ABOUT THIS TASK
When the string "Hours" is part of a line below, that line should be copied.

Data extracted from a collection:
***

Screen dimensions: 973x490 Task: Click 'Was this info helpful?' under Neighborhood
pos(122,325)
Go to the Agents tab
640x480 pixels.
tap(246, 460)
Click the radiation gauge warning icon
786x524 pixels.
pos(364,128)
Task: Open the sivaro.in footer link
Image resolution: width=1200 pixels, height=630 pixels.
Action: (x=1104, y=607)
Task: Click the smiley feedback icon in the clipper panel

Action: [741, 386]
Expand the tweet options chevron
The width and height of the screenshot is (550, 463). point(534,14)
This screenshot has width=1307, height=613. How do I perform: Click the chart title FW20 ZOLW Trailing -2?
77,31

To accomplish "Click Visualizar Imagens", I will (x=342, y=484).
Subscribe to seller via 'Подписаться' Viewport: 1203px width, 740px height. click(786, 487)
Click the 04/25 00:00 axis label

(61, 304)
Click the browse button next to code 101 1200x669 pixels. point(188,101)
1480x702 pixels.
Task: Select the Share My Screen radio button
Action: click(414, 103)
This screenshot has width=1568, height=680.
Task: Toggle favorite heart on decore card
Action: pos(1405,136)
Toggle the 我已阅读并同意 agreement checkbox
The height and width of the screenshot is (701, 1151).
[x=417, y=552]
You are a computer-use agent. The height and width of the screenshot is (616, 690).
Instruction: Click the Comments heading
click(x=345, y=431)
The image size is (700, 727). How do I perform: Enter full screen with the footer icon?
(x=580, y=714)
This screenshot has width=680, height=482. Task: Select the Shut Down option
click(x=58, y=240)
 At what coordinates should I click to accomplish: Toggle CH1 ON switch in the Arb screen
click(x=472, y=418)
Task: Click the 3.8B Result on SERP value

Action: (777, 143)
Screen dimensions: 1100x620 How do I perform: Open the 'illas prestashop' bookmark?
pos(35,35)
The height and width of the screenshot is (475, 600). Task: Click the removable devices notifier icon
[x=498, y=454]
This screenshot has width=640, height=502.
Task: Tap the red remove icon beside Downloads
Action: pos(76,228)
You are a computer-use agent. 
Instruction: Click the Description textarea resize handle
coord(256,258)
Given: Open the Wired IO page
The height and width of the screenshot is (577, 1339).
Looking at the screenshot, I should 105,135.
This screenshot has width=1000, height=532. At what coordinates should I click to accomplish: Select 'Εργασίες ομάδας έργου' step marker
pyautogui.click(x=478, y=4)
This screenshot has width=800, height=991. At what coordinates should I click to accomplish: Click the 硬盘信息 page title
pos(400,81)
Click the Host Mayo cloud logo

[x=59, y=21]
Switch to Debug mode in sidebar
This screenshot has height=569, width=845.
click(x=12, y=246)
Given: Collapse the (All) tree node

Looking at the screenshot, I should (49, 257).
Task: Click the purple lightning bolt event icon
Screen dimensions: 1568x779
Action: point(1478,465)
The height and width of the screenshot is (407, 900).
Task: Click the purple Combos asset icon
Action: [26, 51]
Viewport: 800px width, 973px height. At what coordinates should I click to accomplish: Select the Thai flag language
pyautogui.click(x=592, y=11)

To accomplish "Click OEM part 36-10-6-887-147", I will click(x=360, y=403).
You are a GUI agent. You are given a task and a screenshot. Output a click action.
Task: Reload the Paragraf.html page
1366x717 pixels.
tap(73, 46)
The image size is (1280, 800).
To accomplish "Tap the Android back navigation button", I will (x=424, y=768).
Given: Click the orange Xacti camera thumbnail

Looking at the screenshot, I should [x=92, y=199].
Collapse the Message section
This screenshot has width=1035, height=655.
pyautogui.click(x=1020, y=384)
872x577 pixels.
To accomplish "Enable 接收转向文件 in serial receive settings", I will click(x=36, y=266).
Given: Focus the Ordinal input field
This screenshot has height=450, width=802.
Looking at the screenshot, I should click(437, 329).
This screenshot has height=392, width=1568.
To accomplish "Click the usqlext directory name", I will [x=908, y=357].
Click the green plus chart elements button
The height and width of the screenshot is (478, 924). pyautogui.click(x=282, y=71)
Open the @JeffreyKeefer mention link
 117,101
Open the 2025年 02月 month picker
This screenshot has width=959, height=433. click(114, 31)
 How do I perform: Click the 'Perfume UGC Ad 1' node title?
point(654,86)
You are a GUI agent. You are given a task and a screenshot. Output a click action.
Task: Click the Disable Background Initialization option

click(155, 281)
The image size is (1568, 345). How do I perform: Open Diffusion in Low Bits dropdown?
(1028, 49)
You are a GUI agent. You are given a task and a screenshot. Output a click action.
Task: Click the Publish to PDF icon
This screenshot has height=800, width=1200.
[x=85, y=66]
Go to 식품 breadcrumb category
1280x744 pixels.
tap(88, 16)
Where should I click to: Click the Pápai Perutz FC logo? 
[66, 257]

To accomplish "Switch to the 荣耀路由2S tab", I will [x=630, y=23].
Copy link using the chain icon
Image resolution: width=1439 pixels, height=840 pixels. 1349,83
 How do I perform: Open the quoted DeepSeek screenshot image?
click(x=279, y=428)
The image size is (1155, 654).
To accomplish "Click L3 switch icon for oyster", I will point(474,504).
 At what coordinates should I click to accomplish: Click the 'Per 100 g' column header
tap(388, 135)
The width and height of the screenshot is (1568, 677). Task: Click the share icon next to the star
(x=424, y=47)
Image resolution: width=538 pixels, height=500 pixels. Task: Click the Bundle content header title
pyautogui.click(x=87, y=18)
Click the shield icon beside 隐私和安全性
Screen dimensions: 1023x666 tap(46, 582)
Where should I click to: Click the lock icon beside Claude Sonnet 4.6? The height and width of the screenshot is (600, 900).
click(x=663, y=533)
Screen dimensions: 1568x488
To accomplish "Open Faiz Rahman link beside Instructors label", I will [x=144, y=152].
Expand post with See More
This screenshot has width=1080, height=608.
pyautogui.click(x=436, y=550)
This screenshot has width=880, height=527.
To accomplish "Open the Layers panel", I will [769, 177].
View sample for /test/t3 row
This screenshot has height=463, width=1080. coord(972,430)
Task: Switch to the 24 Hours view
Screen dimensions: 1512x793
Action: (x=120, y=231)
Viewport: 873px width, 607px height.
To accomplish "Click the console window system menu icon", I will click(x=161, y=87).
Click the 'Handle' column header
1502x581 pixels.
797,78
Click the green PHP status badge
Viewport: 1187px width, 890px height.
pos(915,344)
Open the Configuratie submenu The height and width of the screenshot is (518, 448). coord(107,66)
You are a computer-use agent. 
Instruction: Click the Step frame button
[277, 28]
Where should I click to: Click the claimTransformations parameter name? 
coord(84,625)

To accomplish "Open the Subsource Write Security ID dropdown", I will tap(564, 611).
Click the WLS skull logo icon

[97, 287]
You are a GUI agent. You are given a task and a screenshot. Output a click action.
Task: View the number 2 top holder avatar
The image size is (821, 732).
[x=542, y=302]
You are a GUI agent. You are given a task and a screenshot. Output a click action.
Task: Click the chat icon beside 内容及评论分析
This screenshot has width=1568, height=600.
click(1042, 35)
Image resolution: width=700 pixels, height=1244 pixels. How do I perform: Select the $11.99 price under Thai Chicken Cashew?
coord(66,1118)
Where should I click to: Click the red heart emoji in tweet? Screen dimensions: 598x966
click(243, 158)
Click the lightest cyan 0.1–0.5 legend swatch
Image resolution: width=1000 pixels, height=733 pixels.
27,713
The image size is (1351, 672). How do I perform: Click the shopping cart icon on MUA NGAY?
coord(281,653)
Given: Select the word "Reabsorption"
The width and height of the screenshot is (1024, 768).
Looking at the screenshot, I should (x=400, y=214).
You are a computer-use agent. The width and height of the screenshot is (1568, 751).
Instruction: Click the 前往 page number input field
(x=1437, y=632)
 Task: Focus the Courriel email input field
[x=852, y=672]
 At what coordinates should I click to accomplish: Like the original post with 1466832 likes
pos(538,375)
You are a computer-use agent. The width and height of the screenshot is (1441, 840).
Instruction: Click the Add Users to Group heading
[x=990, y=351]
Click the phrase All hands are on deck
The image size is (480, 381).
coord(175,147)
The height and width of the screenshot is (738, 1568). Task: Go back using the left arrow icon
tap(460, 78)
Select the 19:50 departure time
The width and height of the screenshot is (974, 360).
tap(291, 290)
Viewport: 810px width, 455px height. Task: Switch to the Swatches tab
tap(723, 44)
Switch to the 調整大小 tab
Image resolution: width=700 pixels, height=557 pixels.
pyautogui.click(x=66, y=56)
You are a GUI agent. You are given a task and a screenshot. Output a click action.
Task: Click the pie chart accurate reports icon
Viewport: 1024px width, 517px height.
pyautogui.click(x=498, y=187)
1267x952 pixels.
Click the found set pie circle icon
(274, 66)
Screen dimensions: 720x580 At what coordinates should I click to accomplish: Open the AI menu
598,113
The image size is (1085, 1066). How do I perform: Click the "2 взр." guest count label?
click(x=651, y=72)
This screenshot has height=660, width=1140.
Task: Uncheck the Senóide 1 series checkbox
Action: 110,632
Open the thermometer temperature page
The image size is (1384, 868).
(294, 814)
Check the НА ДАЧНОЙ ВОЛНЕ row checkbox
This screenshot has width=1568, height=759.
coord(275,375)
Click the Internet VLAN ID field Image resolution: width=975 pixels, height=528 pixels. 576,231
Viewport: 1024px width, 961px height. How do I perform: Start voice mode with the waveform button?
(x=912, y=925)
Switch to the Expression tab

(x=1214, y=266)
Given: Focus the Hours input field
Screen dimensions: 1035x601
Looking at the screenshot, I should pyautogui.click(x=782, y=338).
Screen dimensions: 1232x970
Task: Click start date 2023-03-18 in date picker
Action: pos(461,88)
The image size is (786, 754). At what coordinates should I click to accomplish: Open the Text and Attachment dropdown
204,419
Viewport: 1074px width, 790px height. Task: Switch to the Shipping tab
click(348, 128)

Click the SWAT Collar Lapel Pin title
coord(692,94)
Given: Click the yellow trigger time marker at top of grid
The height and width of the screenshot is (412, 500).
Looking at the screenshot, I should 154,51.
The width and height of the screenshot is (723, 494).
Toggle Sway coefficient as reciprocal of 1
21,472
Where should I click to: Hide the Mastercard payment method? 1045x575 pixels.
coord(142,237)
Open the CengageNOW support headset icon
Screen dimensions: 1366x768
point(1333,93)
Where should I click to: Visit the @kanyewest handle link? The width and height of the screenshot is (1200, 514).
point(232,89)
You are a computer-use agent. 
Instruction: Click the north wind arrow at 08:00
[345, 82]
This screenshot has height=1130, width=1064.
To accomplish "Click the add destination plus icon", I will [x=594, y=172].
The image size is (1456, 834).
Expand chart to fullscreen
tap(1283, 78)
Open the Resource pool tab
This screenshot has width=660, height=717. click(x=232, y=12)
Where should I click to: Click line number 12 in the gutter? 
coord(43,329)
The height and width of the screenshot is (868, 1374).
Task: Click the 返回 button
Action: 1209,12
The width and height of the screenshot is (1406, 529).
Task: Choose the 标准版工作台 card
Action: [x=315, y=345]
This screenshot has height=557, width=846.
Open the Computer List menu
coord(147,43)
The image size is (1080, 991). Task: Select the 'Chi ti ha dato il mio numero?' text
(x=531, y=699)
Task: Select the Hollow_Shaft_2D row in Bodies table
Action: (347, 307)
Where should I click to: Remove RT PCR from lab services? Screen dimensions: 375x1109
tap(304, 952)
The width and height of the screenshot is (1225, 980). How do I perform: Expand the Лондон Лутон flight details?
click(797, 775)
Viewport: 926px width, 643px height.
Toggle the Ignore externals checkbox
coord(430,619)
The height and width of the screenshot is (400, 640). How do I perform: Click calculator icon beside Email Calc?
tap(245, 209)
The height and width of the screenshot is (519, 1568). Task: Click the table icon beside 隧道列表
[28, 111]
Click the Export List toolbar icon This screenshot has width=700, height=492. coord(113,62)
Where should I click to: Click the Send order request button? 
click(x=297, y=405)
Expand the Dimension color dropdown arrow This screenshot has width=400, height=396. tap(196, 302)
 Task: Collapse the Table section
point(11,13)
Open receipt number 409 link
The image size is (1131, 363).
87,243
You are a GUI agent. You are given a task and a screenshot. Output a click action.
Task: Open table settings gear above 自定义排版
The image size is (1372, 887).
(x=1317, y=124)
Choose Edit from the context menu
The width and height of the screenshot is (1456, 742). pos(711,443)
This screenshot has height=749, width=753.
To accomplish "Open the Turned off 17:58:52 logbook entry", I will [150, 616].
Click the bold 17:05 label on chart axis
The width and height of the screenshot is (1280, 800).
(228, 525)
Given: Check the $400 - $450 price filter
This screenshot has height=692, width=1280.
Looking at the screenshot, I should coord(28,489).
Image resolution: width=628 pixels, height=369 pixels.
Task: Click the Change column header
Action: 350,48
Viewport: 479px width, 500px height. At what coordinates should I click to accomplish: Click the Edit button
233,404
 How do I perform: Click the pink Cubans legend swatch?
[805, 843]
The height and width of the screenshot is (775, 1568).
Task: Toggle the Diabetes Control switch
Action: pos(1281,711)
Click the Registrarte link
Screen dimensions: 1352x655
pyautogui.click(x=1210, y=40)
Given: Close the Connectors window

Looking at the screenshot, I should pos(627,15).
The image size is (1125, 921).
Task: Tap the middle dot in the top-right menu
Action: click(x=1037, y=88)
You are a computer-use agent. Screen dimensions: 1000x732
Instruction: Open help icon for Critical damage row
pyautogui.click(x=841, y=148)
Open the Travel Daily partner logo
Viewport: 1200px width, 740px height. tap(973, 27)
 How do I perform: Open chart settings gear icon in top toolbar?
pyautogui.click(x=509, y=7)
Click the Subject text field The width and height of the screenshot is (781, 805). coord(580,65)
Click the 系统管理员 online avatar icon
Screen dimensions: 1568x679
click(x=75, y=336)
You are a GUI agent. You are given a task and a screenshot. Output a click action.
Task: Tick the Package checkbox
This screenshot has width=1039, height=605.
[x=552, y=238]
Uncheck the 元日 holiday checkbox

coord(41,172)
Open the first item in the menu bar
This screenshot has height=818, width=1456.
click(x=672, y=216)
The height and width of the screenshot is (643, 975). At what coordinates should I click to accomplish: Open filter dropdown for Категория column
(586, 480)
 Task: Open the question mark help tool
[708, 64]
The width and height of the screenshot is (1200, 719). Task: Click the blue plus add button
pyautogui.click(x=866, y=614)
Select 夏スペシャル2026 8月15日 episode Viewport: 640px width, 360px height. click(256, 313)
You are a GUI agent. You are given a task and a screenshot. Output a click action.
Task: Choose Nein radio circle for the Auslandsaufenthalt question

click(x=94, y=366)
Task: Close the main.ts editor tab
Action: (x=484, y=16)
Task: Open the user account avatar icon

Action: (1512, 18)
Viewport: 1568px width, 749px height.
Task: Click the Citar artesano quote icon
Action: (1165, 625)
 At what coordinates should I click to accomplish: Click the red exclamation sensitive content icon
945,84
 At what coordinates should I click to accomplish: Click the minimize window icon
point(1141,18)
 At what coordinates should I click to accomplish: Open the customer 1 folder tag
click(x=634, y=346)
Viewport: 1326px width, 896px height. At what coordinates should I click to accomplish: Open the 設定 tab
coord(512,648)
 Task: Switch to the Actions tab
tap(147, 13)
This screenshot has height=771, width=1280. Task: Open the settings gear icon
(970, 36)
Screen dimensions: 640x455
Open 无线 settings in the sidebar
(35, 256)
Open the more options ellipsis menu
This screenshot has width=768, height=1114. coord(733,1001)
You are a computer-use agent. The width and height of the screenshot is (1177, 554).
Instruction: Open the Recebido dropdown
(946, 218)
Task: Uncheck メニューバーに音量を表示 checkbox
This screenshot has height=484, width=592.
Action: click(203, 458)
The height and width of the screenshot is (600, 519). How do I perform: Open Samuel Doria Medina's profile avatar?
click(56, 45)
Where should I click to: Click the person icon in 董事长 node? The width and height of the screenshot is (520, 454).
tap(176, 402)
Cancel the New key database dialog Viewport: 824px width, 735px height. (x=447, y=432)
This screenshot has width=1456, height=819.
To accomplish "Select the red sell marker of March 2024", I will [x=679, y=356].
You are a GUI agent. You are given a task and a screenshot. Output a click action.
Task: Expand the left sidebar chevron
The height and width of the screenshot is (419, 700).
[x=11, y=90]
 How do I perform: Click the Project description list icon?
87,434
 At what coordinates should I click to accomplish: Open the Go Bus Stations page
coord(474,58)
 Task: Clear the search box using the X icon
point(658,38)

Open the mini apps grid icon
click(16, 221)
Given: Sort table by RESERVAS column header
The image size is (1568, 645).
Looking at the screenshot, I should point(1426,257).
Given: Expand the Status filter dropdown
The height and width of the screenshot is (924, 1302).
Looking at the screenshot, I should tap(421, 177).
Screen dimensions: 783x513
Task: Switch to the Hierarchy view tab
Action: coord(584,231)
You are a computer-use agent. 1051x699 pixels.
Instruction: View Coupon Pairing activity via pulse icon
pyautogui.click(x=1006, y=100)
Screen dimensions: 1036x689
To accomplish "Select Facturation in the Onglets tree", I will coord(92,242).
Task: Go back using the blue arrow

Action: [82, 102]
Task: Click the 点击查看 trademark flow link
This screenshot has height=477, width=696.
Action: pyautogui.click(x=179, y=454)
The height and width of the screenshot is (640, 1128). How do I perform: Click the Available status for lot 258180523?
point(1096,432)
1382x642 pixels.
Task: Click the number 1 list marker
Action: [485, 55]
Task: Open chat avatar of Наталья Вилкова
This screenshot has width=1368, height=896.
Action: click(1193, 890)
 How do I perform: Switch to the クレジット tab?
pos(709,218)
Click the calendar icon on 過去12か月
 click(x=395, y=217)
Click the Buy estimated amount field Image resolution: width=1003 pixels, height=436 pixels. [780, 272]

***

SOLUTION BELOW
Task: Switch to the 24 Hours view
Given: Focus the Hours input field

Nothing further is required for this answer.